-- STATED GOAL --
Copy the listing below line for line, changing nothing.

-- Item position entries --
- - -
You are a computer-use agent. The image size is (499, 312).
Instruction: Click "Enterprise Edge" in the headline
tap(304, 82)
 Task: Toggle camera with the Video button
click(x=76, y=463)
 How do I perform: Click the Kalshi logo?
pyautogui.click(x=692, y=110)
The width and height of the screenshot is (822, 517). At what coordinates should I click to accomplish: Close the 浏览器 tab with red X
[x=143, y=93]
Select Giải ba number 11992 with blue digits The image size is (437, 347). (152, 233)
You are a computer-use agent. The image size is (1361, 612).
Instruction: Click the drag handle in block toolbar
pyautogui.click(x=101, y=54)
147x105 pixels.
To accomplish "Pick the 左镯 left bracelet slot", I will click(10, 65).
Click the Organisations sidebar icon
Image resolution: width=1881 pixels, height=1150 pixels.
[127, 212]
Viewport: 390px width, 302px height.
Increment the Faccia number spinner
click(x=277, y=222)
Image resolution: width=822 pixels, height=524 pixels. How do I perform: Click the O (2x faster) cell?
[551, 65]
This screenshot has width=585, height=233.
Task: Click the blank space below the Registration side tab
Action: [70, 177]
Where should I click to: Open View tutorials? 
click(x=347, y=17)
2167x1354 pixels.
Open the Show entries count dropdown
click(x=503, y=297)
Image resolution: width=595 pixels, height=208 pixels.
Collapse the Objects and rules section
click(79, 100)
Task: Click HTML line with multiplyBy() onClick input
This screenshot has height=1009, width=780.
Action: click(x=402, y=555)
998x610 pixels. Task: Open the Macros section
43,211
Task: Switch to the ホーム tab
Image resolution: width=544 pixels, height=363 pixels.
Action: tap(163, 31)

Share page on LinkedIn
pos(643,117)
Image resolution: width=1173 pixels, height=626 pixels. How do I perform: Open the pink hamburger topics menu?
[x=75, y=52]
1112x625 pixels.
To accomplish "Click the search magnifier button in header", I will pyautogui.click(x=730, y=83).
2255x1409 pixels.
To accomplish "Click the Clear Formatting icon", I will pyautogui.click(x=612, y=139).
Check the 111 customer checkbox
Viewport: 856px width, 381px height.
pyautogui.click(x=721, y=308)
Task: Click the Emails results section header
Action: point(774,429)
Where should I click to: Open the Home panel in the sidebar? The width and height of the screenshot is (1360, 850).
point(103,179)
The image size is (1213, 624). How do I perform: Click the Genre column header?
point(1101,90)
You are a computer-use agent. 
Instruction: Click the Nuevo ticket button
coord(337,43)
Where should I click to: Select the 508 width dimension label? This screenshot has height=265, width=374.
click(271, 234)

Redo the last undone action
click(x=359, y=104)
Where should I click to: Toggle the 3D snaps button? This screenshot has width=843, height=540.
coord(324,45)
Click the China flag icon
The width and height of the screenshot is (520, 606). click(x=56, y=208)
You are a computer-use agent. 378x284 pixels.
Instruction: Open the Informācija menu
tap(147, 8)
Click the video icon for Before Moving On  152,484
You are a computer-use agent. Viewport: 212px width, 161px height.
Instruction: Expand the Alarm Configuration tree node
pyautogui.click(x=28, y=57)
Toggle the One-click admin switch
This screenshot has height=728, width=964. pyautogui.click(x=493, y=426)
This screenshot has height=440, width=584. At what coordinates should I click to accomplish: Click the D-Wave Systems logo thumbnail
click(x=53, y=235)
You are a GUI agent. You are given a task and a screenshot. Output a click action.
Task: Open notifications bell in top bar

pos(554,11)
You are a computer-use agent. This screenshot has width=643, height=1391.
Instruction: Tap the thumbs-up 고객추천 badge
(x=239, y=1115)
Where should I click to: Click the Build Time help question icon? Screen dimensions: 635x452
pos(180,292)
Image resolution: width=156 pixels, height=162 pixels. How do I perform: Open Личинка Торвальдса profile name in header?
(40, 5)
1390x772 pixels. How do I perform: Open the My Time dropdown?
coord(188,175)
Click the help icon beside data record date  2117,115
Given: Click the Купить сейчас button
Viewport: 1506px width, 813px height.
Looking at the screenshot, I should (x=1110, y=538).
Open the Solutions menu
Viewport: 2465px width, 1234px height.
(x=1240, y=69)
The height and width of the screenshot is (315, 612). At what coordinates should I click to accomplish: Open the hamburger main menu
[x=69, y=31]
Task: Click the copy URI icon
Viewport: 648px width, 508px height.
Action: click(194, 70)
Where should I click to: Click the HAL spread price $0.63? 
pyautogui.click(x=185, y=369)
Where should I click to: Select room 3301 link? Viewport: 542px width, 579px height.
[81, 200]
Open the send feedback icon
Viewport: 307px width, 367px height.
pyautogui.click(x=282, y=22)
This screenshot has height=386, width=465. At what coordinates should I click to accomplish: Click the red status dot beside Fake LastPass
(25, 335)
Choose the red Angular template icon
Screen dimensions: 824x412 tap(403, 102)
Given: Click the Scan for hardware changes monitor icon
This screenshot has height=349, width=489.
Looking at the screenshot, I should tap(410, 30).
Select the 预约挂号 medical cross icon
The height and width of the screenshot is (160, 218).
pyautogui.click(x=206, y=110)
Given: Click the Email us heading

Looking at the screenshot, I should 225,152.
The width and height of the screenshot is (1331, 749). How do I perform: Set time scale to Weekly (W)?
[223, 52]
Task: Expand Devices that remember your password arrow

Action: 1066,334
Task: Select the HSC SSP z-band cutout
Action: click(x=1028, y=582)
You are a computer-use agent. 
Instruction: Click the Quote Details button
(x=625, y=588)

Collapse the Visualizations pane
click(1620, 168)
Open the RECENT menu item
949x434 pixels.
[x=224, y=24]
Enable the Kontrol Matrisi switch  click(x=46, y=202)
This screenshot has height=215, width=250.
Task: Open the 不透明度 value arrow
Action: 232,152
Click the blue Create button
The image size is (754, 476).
- - -
-- RIGHT ANSWER --
You are a computer-use agent. The image size is (499, 312).
Instruction: Click "Enterprise Edge" in the headline
tap(304, 82)
 Task: Toggle camera with the Video button
click(x=76, y=463)
 How do I perform: Click the Kalshi logo?
pyautogui.click(x=692, y=110)
The width and height of the screenshot is (822, 517). At what coordinates should I click to accomplish: Close the 浏览器 tab with red X
[x=143, y=93]
Select Giải ba number 11992 with blue digits The image size is (437, 347). (152, 233)
You are a computer-use agent. The image size is (1361, 612).
Instruction: Click the drag handle in block toolbar
pyautogui.click(x=101, y=54)
147x105 pixels.
To accomplish "Pick the 左镯 left bracelet slot", I will click(10, 65).
Click the Organisations sidebar icon
Image resolution: width=1881 pixels, height=1150 pixels.
[127, 212]
Viewport: 390px width, 302px height.
Increment the Faccia number spinner
click(x=277, y=222)
Image resolution: width=822 pixels, height=524 pixels. How do I perform: Click the O (2x faster) cell?
[551, 65]
This screenshot has width=585, height=233.
Task: Click the blank space below the Registration side tab
Action: [70, 177]
Where should I click to: Open View tutorials? 
click(x=347, y=17)
2167x1354 pixels.
Open the Show entries count dropdown
click(x=503, y=297)
Image resolution: width=595 pixels, height=208 pixels.
Collapse the Objects and rules section
click(79, 100)
Task: Click HTML line with multiplyBy() onClick input
This screenshot has height=1009, width=780.
Action: click(x=402, y=555)
998x610 pixels. Task: Open the Macros section
43,211
Task: Switch to the ホーム tab
Image resolution: width=544 pixels, height=363 pixels.
Action: tap(163, 31)

Share page on LinkedIn
pos(643,117)
Image resolution: width=1173 pixels, height=626 pixels. How do I perform: Open the pink hamburger topics menu?
[x=75, y=52]
1112x625 pixels.
To accomplish "Click the search magnifier button in header", I will pyautogui.click(x=730, y=83).
2255x1409 pixels.
To accomplish "Click the Clear Formatting icon", I will pyautogui.click(x=612, y=139).
Check the 111 customer checkbox
Viewport: 856px width, 381px height.
pyautogui.click(x=721, y=308)
Task: Click the Emails results section header
Action: point(774,429)
Where should I click to: Open the Home panel in the sidebar? The width and height of the screenshot is (1360, 850).
point(103,179)
The image size is (1213, 624). How do I perform: Click the Genre column header?
point(1101,90)
You are a computer-use agent. 
Instruction: Click the Nuevo ticket button
coord(337,43)
Where should I click to: Select the 508 width dimension label? This screenshot has height=265, width=374.
click(271, 234)

Redo the last undone action
click(x=359, y=104)
Where should I click to: Toggle the 3D snaps button? This screenshot has width=843, height=540.
coord(324,45)
Click the China flag icon
The width and height of the screenshot is (520, 606). click(x=56, y=208)
You are a computer-use agent. 378x284 pixels.
Instruction: Open the Informācija menu
tap(147, 8)
Click the video icon for Before Moving On  152,484
You are a computer-use agent. Viewport: 212px width, 161px height.
Instruction: Expand the Alarm Configuration tree node
pyautogui.click(x=28, y=57)
Toggle the One-click admin switch
This screenshot has height=728, width=964. pyautogui.click(x=493, y=426)
This screenshot has height=440, width=584. At what coordinates should I click to accomplish: Click the D-Wave Systems logo thumbnail
click(x=53, y=235)
You are a GUI agent. You are given a task and a screenshot. Output a click action.
Task: Open notifications bell in top bar

pos(554,11)
You are a computer-use agent. This screenshot has width=643, height=1391.
Instruction: Tap the thumbs-up 고객추천 badge
(x=239, y=1115)
Where should I click to: Click the Build Time help question icon? Screen dimensions: 635x452
pos(180,292)
Image resolution: width=156 pixels, height=162 pixels. How do I perform: Open Личинка Торвальдса profile name in header?
(40, 5)
1390x772 pixels. How do I perform: Open the My Time dropdown?
coord(188,175)
Click the help icon beside data record date  2117,115
Given: Click the Купить сейчас button
Viewport: 1506px width, 813px height.
Looking at the screenshot, I should (x=1110, y=538).
Open the Solutions menu
Viewport: 2465px width, 1234px height.
(x=1240, y=69)
The height and width of the screenshot is (315, 612). At what coordinates should I click to accomplish: Open the hamburger main menu
[x=69, y=31]
Task: Click the copy URI icon
Viewport: 648px width, 508px height.
Action: click(194, 70)
Where should I click to: Click the HAL spread price $0.63? 
pyautogui.click(x=185, y=369)
Where should I click to: Select room 3301 link? Viewport: 542px width, 579px height.
[81, 200]
Open the send feedback icon
Viewport: 307px width, 367px height.
pyautogui.click(x=282, y=22)
This screenshot has height=386, width=465. At what coordinates should I click to accomplish: Click the red status dot beside Fake LastPass
(25, 335)
Choose the red Angular template icon
Screen dimensions: 824x412 tap(403, 102)
Given: Click the Scan for hardware changes monitor icon
This screenshot has height=349, width=489.
Looking at the screenshot, I should tap(410, 30).
Select the 预约挂号 medical cross icon
The height and width of the screenshot is (160, 218).
pyautogui.click(x=206, y=110)
Given: Click the Email us heading

Looking at the screenshot, I should 225,152.
The width and height of the screenshot is (1331, 749). How do I perform: Set time scale to Weekly (W)?
[223, 52]
Task: Expand Devices that remember your password arrow

Action: 1066,334
Task: Select the HSC SSP z-band cutout
Action: click(x=1028, y=582)
You are a computer-use agent. 
Instruction: Click the Quote Details button
(x=625, y=588)

Collapse the Visualizations pane
click(1620, 168)
Open the RECENT menu item
949x434 pixels.
[x=224, y=24]
Enable the Kontrol Matrisi switch  click(x=46, y=202)
This screenshot has height=215, width=250.
Task: Open the 不透明度 value arrow
Action: 232,152
Click the blue Create button
The image size is (754, 476).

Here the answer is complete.